■ DO THIS: Copy out the lines starting at the first line of the records and going on through the line with "pos(1536,142)", both included.
-------- SUPPLIED RECORDS
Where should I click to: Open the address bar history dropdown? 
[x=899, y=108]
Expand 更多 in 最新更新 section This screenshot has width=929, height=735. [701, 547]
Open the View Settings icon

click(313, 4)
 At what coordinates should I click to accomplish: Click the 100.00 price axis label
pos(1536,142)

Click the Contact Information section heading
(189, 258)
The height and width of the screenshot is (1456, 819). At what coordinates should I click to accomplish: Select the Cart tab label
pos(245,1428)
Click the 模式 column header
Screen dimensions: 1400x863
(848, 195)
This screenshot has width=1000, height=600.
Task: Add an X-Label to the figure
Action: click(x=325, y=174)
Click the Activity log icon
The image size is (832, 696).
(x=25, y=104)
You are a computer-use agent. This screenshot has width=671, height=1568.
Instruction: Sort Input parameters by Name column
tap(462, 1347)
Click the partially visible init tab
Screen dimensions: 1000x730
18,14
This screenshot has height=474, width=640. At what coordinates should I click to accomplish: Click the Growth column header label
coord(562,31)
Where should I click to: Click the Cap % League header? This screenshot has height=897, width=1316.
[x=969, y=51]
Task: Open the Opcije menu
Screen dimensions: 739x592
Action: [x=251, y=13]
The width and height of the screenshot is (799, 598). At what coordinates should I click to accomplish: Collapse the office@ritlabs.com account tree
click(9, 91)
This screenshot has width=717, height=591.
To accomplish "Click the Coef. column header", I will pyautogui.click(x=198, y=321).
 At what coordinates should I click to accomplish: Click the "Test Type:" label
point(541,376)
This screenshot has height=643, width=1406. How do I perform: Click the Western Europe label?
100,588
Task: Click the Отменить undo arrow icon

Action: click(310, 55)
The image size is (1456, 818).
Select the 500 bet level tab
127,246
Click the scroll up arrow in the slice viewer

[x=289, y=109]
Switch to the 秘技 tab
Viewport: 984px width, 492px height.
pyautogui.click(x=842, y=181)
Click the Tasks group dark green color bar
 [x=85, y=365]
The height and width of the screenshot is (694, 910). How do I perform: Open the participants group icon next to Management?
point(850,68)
----------------
■ PROBLEM SOLUTION:
Where should I click to: Open the address bar history dropdown? 
[x=899, y=108]
Expand 更多 in 最新更新 section This screenshot has width=929, height=735. [701, 547]
Open the View Settings icon

click(313, 4)
 At what coordinates should I click to accomplish: Click the 100.00 price axis label
pos(1536,142)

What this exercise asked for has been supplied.